### Exercise objective
Below are the entries; determine how many of their lines contain the string "computer" and give that figure alone.

● ● ● ●

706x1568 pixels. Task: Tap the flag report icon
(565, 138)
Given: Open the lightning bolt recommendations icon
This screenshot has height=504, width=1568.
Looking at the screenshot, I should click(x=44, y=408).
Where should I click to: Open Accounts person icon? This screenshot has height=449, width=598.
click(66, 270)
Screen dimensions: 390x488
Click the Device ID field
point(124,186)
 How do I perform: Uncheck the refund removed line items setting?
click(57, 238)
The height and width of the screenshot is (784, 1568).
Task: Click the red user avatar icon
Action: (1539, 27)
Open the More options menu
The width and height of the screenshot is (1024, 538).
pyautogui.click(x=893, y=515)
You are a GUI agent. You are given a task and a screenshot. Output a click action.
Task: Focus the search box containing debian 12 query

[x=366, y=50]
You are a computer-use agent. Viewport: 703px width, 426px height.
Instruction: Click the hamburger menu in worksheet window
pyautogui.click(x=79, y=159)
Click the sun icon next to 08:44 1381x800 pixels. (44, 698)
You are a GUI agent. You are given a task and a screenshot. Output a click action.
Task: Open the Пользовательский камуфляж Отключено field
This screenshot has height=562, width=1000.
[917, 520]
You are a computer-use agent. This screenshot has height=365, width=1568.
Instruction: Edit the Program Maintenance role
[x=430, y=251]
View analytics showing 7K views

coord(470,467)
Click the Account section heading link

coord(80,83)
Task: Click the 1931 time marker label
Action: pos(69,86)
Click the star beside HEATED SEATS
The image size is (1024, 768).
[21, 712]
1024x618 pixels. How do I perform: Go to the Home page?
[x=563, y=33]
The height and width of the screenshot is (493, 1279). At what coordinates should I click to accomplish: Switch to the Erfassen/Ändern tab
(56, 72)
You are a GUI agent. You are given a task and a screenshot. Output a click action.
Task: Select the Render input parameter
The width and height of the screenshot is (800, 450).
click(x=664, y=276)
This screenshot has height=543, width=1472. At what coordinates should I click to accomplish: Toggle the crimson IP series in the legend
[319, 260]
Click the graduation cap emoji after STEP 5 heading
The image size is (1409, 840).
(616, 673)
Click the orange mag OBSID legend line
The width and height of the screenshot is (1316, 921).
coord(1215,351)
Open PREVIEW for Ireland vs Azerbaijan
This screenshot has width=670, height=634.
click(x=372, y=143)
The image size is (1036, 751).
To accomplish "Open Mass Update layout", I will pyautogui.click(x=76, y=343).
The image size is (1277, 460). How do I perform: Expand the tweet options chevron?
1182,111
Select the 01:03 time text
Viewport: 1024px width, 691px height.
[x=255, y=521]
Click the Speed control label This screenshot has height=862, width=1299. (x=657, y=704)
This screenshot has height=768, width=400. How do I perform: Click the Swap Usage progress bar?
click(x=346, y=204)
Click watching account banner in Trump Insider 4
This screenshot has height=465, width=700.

● ● ● ●

### Exercise answer
2